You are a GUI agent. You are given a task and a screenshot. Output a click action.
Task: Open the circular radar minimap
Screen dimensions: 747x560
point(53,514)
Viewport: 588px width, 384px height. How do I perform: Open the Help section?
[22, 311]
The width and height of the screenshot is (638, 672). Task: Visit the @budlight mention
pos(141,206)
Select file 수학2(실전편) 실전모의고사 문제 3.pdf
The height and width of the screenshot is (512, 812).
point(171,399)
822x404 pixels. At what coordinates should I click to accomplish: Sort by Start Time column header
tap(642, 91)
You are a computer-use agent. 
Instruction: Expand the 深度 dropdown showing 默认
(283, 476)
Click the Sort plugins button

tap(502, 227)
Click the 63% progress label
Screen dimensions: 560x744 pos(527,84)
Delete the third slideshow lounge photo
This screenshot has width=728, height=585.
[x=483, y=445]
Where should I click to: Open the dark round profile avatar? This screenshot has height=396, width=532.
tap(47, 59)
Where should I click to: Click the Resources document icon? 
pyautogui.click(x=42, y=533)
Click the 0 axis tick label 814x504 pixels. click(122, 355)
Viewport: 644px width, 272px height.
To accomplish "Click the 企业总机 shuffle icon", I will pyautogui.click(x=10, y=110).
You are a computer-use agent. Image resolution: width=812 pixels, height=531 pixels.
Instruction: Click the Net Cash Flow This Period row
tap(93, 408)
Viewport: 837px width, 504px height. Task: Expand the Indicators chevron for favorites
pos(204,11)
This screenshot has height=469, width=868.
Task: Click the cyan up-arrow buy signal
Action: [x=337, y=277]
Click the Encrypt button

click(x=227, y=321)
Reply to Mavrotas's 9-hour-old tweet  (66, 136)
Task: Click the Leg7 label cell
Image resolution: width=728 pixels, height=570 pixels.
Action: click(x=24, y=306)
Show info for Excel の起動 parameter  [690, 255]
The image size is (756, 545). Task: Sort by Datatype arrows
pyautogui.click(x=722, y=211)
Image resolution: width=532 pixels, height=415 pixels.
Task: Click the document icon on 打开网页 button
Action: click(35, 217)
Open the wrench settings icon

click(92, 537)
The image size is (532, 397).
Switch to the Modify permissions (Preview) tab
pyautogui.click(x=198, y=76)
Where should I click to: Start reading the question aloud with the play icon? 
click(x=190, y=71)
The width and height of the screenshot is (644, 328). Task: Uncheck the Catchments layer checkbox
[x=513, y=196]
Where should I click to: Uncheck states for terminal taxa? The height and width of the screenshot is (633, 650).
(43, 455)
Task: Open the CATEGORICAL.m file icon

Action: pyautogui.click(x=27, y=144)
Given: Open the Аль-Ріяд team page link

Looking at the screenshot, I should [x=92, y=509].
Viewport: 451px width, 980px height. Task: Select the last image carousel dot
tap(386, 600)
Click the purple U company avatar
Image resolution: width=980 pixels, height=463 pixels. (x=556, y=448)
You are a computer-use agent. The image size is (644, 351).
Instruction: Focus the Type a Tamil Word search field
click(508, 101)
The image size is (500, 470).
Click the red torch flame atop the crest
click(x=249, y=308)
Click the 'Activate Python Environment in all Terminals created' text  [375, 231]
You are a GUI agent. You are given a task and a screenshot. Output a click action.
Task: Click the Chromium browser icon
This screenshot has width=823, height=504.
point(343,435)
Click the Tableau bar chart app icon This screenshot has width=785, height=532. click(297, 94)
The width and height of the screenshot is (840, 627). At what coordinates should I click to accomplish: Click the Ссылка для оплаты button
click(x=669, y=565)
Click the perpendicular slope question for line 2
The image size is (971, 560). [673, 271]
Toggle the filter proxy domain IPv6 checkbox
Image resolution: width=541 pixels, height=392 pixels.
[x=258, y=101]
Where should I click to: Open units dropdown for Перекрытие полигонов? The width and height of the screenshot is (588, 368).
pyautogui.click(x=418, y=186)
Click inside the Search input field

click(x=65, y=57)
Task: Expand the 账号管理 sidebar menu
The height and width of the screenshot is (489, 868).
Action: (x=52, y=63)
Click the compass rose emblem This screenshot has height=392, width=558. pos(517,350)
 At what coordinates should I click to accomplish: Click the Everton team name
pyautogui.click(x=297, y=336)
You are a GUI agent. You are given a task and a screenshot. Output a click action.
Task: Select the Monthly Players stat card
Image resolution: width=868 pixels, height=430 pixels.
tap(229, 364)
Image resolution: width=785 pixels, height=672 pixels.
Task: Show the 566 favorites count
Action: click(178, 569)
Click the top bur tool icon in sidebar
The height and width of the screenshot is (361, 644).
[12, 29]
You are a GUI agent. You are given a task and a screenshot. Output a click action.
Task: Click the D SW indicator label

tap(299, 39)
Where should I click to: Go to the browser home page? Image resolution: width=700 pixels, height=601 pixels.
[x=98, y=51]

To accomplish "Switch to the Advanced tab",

▸ Action item
Please transcribe the records above in full, keeping every word.

▸ Answer to this problem
You are a GUI agent. You are given a task and a screenshot. Output a click action.
Task: Open the circular radar minimap
Screen dimensions: 747x560
point(53,514)
Viewport: 588px width, 384px height. How do I perform: Open the Help section?
[22, 311]
The width and height of the screenshot is (638, 672). Task: Visit the @budlight mention
pos(141,206)
Select file 수학2(실전편) 실전모의고사 문제 3.pdf
The height and width of the screenshot is (512, 812).
point(171,399)
822x404 pixels. At what coordinates should I click to accomplish: Sort by Start Time column header
tap(642, 91)
You are a computer-use agent. 
Instruction: Expand the 深度 dropdown showing 默认
(283, 476)
Click the Sort plugins button

tap(502, 227)
Click the 63% progress label
Screen dimensions: 560x744 pos(527,84)
Delete the third slideshow lounge photo
This screenshot has width=728, height=585.
[x=483, y=445]
Where should I click to: Open the dark round profile avatar? This screenshot has height=396, width=532.
tap(47, 59)
Where should I click to: Click the Resources document icon? 
pyautogui.click(x=42, y=533)
Click the 0 axis tick label 814x504 pixels. click(122, 355)
Viewport: 644px width, 272px height.
To accomplish "Click the 企业总机 shuffle icon", I will pyautogui.click(x=10, y=110).
You are a computer-use agent. Image resolution: width=812 pixels, height=531 pixels.
Instruction: Click the Net Cash Flow This Period row
tap(93, 408)
Viewport: 837px width, 504px height. Task: Expand the Indicators chevron for favorites
pos(204,11)
This screenshot has height=469, width=868.
Task: Click the cyan up-arrow buy signal
Action: [x=337, y=277]
Click the Encrypt button

click(x=227, y=321)
Reply to Mavrotas's 9-hour-old tweet  (66, 136)
Task: Click the Leg7 label cell
Image resolution: width=728 pixels, height=570 pixels.
Action: click(x=24, y=306)
Show info for Excel の起動 parameter  [690, 255]
The image size is (756, 545). Task: Sort by Datatype arrows
pyautogui.click(x=722, y=211)
Image resolution: width=532 pixels, height=415 pixels.
Task: Click the document icon on 打开网页 button
Action: click(35, 217)
Open the wrench settings icon

click(92, 537)
The image size is (532, 397).
Switch to the Modify permissions (Preview) tab
pyautogui.click(x=198, y=76)
Where should I click to: Start reading the question aloud with the play icon? 
click(x=190, y=71)
The width and height of the screenshot is (644, 328). Task: Uncheck the Catchments layer checkbox
[x=513, y=196]
Where should I click to: Uncheck states for terminal taxa? The height and width of the screenshot is (633, 650).
(43, 455)
Task: Open the CATEGORICAL.m file icon

Action: pyautogui.click(x=27, y=144)
Given: Open the Аль-Ріяд team page link

Looking at the screenshot, I should [x=92, y=509].
Viewport: 451px width, 980px height. Task: Select the last image carousel dot
tap(386, 600)
Click the purple U company avatar
Image resolution: width=980 pixels, height=463 pixels. (x=556, y=448)
You are a computer-use agent. The image size is (644, 351).
Instruction: Focus the Type a Tamil Word search field
click(508, 101)
The image size is (500, 470).
Click the red torch flame atop the crest
click(x=249, y=308)
Click the 'Activate Python Environment in all Terminals created' text  [375, 231]
You are a GUI agent. You are given a task and a screenshot. Output a click action.
Task: Click the Chromium browser icon
This screenshot has width=823, height=504.
point(343,435)
Click the Tableau bar chart app icon This screenshot has width=785, height=532. click(297, 94)
The width and height of the screenshot is (840, 627). At what coordinates should I click to accomplish: Click the Ссылка для оплаты button
click(x=669, y=565)
Click the perpendicular slope question for line 2
The image size is (971, 560). [673, 271]
Toggle the filter proxy domain IPv6 checkbox
Image resolution: width=541 pixels, height=392 pixels.
[x=258, y=101]
Where should I click to: Open units dropdown for Перекрытие полигонов? The width and height of the screenshot is (588, 368).
pyautogui.click(x=418, y=186)
Click inside the Search input field

click(x=65, y=57)
Task: Expand the 账号管理 sidebar menu
The height and width of the screenshot is (489, 868).
Action: (x=52, y=63)
Click the compass rose emblem This screenshot has height=392, width=558. pos(517,350)
 At what coordinates should I click to accomplish: Click the Everton team name
pyautogui.click(x=297, y=336)
You are a GUI agent. You are given a task and a screenshot. Output a click action.
Task: Select the Monthly Players stat card
Image resolution: width=868 pixels, height=430 pixels.
tap(229, 364)
Image resolution: width=785 pixels, height=672 pixels.
Task: Show the 566 favorites count
Action: click(178, 569)
Click the top bur tool icon in sidebar
The height and width of the screenshot is (361, 644).
[12, 29]
You are a GUI agent. You are given a task and a screenshot. Output a click action.
Task: Click the D SW indicator label

tap(299, 39)
Where should I click to: Go to the browser home page? Image resolution: width=700 pixels, height=601 pixels.
[x=98, y=51]

To accomplish "Switch to the Advanced tab",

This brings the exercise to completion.